==== SELECTED EXTRACT ====
Authoring feedback & report flows
Two more flow types live on the same dashboard + API surface as cancel + waitlist. Both are hosted, themeable forms with cursor- paginated submission lists. Same auth, same publish/draft model, same warnings response — just different schemas.
When to use which
- Feedback— open-ended “tell us what you think” collection. Optional 1–5 star rating + free-text message + optional reply email. Lives at
appmate.cloud/feedback/{appSlug}. - Report — categorised bug / abuse / spam channel. Required category picker (1–10 entries, snake_case ids) + free- text message + optional reply email. Lives at
appmate.cloud/report/{appSlug}. The submit endpoint validates the posted category against the flow's live category list — unknown ids get a 422.
Feedback config example
{
"type": "feedback",
"intro": {
"title": "Send us feedback",
"subtitle": "Tell us what's working, what's broken.",
"messagePlaceholder": "What's on your mind?",
"submitLabel": "Send feedback"
},
"rating": { "enabled": true, "prompt": "Rate your experience", "required": false },
"emailField": { "enabled": true, "placeholder": "you@example.com", "required": false },
"success": {
"title": "Thanks — we got it.",
"body": "Your feedback is in front of the team."
}
}Report config example
{
"type": "report",
"intro": {
"title": "Report an issue",
"subtitle": "Tell us what went wrong.",
"messagePlaceholder": "What happened?",
"submitLabel": "Submit report"
},
"categories": [
{ "id": "bug", "label": "Bug or crash", "emoji": "🐞" },
{ "id": "abuse", "label": "Harassment or abuse","emoji": "🚫" },
{ "id": "spam", "label": "Spam", "emoji": "🧹" },
{ "id": "privacy", "label": "Privacy concern", "emoji": "🔒" },
{ "id": "other", "label": "Something else", "emoji": "💬" }
],
"emailField": { "enabled": true, "required": false },
"success": {
"title": "Report received.",
"body": "We'll review and follow up if we need more details."
==== SOURCE MATERIAL ====
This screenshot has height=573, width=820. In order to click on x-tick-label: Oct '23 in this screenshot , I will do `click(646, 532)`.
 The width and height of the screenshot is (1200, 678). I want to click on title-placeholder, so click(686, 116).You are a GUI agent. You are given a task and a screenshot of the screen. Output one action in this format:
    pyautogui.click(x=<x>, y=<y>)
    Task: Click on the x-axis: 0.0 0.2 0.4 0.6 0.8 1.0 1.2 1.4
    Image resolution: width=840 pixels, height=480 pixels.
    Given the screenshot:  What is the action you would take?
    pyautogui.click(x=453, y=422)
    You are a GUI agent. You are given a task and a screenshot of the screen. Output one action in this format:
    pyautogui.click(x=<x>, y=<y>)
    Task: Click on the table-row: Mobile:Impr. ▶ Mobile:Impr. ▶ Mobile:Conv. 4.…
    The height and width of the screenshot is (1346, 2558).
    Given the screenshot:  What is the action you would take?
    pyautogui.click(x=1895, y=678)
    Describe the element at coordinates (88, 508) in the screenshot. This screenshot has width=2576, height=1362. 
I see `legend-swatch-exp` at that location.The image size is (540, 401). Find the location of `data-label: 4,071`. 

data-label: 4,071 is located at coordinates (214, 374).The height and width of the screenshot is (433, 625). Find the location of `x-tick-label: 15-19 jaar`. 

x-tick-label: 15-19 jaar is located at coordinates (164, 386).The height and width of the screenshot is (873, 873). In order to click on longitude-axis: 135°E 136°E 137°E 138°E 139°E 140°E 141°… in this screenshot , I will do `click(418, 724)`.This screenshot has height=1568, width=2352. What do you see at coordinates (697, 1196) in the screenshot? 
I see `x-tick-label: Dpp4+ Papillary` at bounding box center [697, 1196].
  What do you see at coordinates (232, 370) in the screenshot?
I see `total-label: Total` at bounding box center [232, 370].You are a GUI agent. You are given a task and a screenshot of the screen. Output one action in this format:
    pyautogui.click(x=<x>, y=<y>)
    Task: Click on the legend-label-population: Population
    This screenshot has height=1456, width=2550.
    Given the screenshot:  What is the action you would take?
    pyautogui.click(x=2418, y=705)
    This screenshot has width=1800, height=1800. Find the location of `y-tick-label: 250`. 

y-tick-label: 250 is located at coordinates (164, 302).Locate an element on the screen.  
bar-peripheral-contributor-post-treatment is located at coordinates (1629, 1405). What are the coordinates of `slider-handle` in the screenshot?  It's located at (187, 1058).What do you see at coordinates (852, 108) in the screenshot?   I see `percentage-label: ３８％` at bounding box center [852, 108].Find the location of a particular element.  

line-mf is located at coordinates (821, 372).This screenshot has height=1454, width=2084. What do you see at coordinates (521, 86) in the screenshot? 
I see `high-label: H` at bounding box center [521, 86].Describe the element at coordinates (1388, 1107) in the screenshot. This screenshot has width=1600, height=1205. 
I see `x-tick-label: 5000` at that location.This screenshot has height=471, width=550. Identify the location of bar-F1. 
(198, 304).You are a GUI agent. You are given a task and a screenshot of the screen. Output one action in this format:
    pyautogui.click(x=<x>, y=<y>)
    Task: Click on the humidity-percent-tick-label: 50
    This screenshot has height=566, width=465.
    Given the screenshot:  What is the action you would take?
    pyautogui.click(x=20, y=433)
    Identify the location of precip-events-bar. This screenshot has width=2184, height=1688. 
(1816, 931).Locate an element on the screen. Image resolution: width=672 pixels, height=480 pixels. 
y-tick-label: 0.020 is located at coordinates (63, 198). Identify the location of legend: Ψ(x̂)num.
====
*WHAT TO WORK ON*: In the feedback and report flows text, what happens when a report is submitted with an unknown category id?

*RESULT FOR THIS TASK*: The submit endpoint rejects it with a 422.